From Michael Zeytoonian's Dispute Settlement Counsel Blog

Michael A.  Zeytoonian

What if your entire town made an official commitment to practicing legal wellness, for one year? Or for that matter, your entire company? Or your mission-based organization? Or your family?

A couple of years ago I read an article in AARP Magazine about how Albert Lea, a small town of 18,000 in Minnesota, launched the AARP/Blue Zones Vitality Project. The town made a commitment for one year to making changes in the way their residents ate, exercised, worked and played. The guiding principle for the Blue Zones Project is to commit to four traits: healthier diet, active lifestyle, clear sense of purpose and strong social networks. A year later, when they went back to Albert Lea to see how things went, they saw that people wanted to keep it going and did just that. The residents had logged 42,000 miles of walking, up from 37,558 logged a year earlier. One resident noted that in one year, he increased his life expectancy from 52 years to 78 years. He noted that the project improved both his habits and his happiness. Five months into the project, participating residents had lost an average of 3 pounds each and had added three years each to their life spans.

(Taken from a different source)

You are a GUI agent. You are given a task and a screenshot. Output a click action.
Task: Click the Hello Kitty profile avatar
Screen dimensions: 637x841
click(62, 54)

Now, take that same concept – a commitment of an entire town to practicing health wellness – but apply it to legal wellness. For one year, what if town officials agreed that if there were any kind of municipal disputes, neither side would sue or go to court. Instead, participants committed to a pilot project in which they would act differently when they found themselves in disputes. They agreed to first work together toward resolving it utilizing only non-adversarial dispute resolution processes. The residents agreed also to commit to take any dispute they had to a designated center in the town or at the worksite, where, working with people trained in non-adversarial and interest-based dispute resolution, the parties worked through their issues together, through a series of negotiation sessions, guided by those trained to facilitate this kind of problem solving. They also hired an ombudsperson to work discreetly, neutrally and confidentially with people having conflicts or problems in the workplace, in community organizations or in their families to diffuse them. They utilized several preventive steps, training and educating. They put policies and procedures in place to prevent certain disputes from occurring. They put into their contracts dispute resolution clauses by which the parties agreed to try non-adversarial dispute resolution processes first, processes in which they controlled the outcome.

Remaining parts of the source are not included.